> [Problem details]: Return every line of the data below word for word, including the punctuation.

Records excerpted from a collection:
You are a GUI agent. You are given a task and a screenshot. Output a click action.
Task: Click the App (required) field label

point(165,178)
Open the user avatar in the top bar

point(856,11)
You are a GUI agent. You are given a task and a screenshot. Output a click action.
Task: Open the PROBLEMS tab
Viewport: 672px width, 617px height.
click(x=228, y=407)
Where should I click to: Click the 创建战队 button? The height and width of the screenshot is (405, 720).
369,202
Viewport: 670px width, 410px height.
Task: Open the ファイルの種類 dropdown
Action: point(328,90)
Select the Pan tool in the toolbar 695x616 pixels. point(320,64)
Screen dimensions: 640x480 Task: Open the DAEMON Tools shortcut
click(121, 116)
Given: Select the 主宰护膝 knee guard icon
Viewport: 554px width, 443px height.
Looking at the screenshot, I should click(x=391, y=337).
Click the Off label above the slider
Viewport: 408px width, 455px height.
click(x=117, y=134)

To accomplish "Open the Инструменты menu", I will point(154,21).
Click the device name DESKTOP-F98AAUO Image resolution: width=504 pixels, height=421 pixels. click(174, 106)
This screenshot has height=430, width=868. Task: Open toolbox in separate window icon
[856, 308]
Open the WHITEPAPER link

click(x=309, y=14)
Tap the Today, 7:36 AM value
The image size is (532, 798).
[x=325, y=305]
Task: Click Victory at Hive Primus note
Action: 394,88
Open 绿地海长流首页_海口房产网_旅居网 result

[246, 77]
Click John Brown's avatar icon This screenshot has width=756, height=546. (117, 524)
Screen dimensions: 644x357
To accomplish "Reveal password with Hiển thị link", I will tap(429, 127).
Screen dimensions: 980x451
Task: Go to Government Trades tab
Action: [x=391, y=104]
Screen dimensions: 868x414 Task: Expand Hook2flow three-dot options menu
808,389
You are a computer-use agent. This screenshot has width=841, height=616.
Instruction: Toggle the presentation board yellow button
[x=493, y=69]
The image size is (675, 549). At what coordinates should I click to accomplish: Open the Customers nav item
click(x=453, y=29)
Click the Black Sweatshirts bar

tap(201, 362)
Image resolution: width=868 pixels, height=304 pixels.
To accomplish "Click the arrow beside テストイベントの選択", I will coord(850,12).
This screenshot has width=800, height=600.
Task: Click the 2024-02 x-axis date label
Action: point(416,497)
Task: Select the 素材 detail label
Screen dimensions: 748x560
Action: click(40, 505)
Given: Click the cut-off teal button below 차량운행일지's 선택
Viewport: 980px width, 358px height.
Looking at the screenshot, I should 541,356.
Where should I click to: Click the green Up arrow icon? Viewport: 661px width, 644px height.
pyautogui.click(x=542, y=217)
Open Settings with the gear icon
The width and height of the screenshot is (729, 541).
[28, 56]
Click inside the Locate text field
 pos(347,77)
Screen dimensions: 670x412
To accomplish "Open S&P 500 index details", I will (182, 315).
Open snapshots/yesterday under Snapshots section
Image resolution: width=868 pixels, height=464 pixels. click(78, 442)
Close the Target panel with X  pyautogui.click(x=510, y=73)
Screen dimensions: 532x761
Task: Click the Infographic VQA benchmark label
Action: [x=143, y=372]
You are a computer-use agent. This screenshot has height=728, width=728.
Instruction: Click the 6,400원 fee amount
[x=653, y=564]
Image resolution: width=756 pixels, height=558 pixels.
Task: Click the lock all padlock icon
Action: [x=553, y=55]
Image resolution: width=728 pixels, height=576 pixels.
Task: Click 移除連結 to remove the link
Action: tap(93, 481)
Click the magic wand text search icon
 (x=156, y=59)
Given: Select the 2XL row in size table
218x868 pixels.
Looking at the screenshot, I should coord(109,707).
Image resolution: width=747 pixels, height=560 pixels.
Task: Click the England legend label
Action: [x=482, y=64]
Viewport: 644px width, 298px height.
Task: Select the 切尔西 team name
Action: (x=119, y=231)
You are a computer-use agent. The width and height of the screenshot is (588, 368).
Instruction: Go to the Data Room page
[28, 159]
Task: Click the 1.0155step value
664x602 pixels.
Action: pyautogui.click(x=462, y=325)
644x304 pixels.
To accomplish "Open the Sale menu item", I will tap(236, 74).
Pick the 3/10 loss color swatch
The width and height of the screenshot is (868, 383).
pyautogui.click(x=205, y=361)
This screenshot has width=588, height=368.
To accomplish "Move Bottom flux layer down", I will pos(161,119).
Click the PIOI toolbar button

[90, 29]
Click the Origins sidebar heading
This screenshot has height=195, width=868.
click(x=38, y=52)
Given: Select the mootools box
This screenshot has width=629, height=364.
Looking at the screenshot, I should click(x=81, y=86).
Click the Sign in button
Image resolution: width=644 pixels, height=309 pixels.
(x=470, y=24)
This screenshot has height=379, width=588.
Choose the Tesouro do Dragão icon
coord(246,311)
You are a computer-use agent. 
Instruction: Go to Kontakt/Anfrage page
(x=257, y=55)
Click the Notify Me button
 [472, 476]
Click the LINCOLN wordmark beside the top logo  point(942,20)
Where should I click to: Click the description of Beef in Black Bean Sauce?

> [Response to this exercise]:
You are a GUI agent. You are given a task and a screenshot. Output a click action.
Task: Click the App (required) field label

point(165,178)
Open the user avatar in the top bar

point(856,11)
You are a GUI agent. You are given a task and a screenshot. Output a click action.
Task: Open the PROBLEMS tab
Viewport: 672px width, 617px height.
click(x=228, y=407)
Where should I click to: Click the 创建战队 button? The height and width of the screenshot is (405, 720).
369,202
Viewport: 670px width, 410px height.
Task: Open the ファイルの種類 dropdown
Action: point(328,90)
Select the Pan tool in the toolbar 695x616 pixels. point(320,64)
Screen dimensions: 640x480 Task: Open the DAEMON Tools shortcut
click(121, 116)
Given: Select the 主宰护膝 knee guard icon
Viewport: 554px width, 443px height.
Looking at the screenshot, I should click(x=391, y=337).
Click the Off label above the slider
Viewport: 408px width, 455px height.
click(x=117, y=134)

To accomplish "Open the Инструменты menu", I will point(154,21).
Click the device name DESKTOP-F98AAUO Image resolution: width=504 pixels, height=421 pixels. click(174, 106)
This screenshot has height=430, width=868. Task: Open toolbox in separate window icon
[856, 308]
Open the WHITEPAPER link

click(x=309, y=14)
Tap the Today, 7:36 AM value
The image size is (532, 798).
[x=325, y=305]
Task: Click Victory at Hive Primus note
Action: 394,88
Open 绿地海长流首页_海口房产网_旅居网 result

[246, 77]
Click John Brown's avatar icon This screenshot has width=756, height=546. (117, 524)
Screen dimensions: 644x357
To accomplish "Reveal password with Hiển thị link", I will tap(429, 127).
Screen dimensions: 980x451
Task: Go to Government Trades tab
Action: [x=391, y=104]
Screen dimensions: 868x414 Task: Expand Hook2flow three-dot options menu
808,389
You are a computer-use agent. This screenshot has width=841, height=616.
Instruction: Toggle the presentation board yellow button
[x=493, y=69]
The image size is (675, 549). At what coordinates should I click to accomplish: Open the Customers nav item
click(x=453, y=29)
Click the Black Sweatshirts bar

tap(201, 362)
Image resolution: width=868 pixels, height=304 pixels.
To accomplish "Click the arrow beside テストイベントの選択", I will coord(850,12).
This screenshot has width=800, height=600.
Task: Click the 2024-02 x-axis date label
Action: point(416,497)
Task: Select the 素材 detail label
Screen dimensions: 748x560
Action: click(40, 505)
Given: Click the cut-off teal button below 차량운행일지's 선택
Viewport: 980px width, 358px height.
Looking at the screenshot, I should 541,356.
Where should I click to: Click the green Up arrow icon? Viewport: 661px width, 644px height.
pyautogui.click(x=542, y=217)
Open Settings with the gear icon
The width and height of the screenshot is (729, 541).
[28, 56]
Click inside the Locate text field
 pos(347,77)
Screen dimensions: 670x412
To accomplish "Open S&P 500 index details", I will (182, 315).
Open snapshots/yesterday under Snapshots section
Image resolution: width=868 pixels, height=464 pixels. click(78, 442)
Close the Target panel with X  pyautogui.click(x=510, y=73)
Screen dimensions: 532x761
Task: Click the Infographic VQA benchmark label
Action: [x=143, y=372]
You are a computer-use agent. This screenshot has height=728, width=728.
Instruction: Click the 6,400원 fee amount
[x=653, y=564]
Image resolution: width=756 pixels, height=558 pixels.
Task: Click the lock all padlock icon
Action: [x=553, y=55]
Image resolution: width=728 pixels, height=576 pixels.
Task: Click 移除連結 to remove the link
Action: tap(93, 481)
Click the magic wand text search icon
 (x=156, y=59)
Given: Select the 2XL row in size table
218x868 pixels.
Looking at the screenshot, I should coord(109,707).
Image resolution: width=747 pixels, height=560 pixels.
Task: Click the England legend label
Action: [x=482, y=64]
Viewport: 644px width, 298px height.
Task: Select the 切尔西 team name
Action: (x=119, y=231)
You are a computer-use agent. The width and height of the screenshot is (588, 368).
Instruction: Go to the Data Room page
[28, 159]
Task: Click the 1.0155step value
664x602 pixels.
Action: pyautogui.click(x=462, y=325)
644x304 pixels.
To accomplish "Open the Sale menu item", I will tap(236, 74).
Pick the 3/10 loss color swatch
The width and height of the screenshot is (868, 383).
pyautogui.click(x=205, y=361)
This screenshot has width=588, height=368.
To accomplish "Move Bottom flux layer down", I will pos(161,119).
Click the PIOI toolbar button

[90, 29]
Click the Origins sidebar heading
This screenshot has height=195, width=868.
click(x=38, y=52)
Given: Select the mootools box
This screenshot has width=629, height=364.
Looking at the screenshot, I should click(x=81, y=86).
Click the Sign in button
Image resolution: width=644 pixels, height=309 pixels.
(x=470, y=24)
This screenshot has height=379, width=588.
Choose the Tesouro do Dragão icon
coord(246,311)
You are a computer-use agent. 
Instruction: Go to Kontakt/Anfrage page
(x=257, y=55)
Click the Notify Me button
 [472, 476]
Click the LINCOLN wordmark beside the top logo  point(942,20)
Where should I click to: Click the description of Beef in Black Bean Sauce?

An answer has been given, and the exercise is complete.